George and Ira bookend the generation of Jewish comics who grew up in the world created by Woody Allen’s bookish schnooks. As Mark Harris wrote recently about Apatow, Sandler, Rogan and other “assimilationists” comics in New York Magazine, “The new comics haven’t assimilated; rather, they were born into a comedy culture that has Jewish humor so deep in its DNA that they’re naturally at home in it.” Or, as Ira expresses his ambitions to a co-worker at a mall deli, “I’m going to be like Seinfeld.”
While George grew up among Jewish atheists reeling from World War II, Ira grew up in the cultural Judaism of the Reagan years: Jewish summer camps and awkward bar mitzvahs.
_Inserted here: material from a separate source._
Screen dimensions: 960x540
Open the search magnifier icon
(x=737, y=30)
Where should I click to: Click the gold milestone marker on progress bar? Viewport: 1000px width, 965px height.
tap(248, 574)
Ira’s parents are divorced, which George calls “cute funny,” as opposed to the beatings he took from his father. “I spent my whole childhood trying to make my father laugh. I still haven’t succeeded, but I’m getting there,” George says. Later, in a montage of reconciliatory scenes, George’s father tells him, “A man who is funny doesn’t have to work blue.” You know who was funny? he asks, rhetorically: “Jackie Gleason.”
This effort at reconciliation, prompted by a burbling Ira, leads George to Laura, the lost (non-Jewish) love of his life played by Leslie Mann. She’s married now with two little girls, but still in love, in some way, with George. While the movie lets us glimpse the happy ending we want — for George to recapture the life he threw away in his youth — we ultimately get more complicated, but also more realistic, pictures of personal growth.
George turns out to be among the 8 percent who take to the experimental treatment. “Get back to your life,” the doctor tells him, and George is left to decide what that means.
At a party celebrating his recovery, George is set up with Rachel, a “normal” woman, not an actress or a hanger on. “I’ve actually been on a J-Date,” she tells George. A brush with death didn’t kill George’s narcissism; he uses the moment to joke about the Holocaust. Rachel is played by Maggie Siff, best known for her role as Rachel Menken, the Jewish department store owner from “Mad Men,” the television show on AMC responsible for the most subtle and insightful thoughts on Judaism available in recent popular culture.
It’s a fitting cameo. As Matthew Weiner, the creator of “Mad Men,” told Nextbook last October, the story of America is one of frustrated outsiders struggling to fit in with the broader culture.
“This is why our art resonates with the populous…. We can tell this story, and we’ve told it for people over and over again,” Weiner said. George’s redemption at the end of the movie is small, but honest, and it grows out of the heritage of comedy that swirls through the movie, one that is Jewish in origin, but American in aim.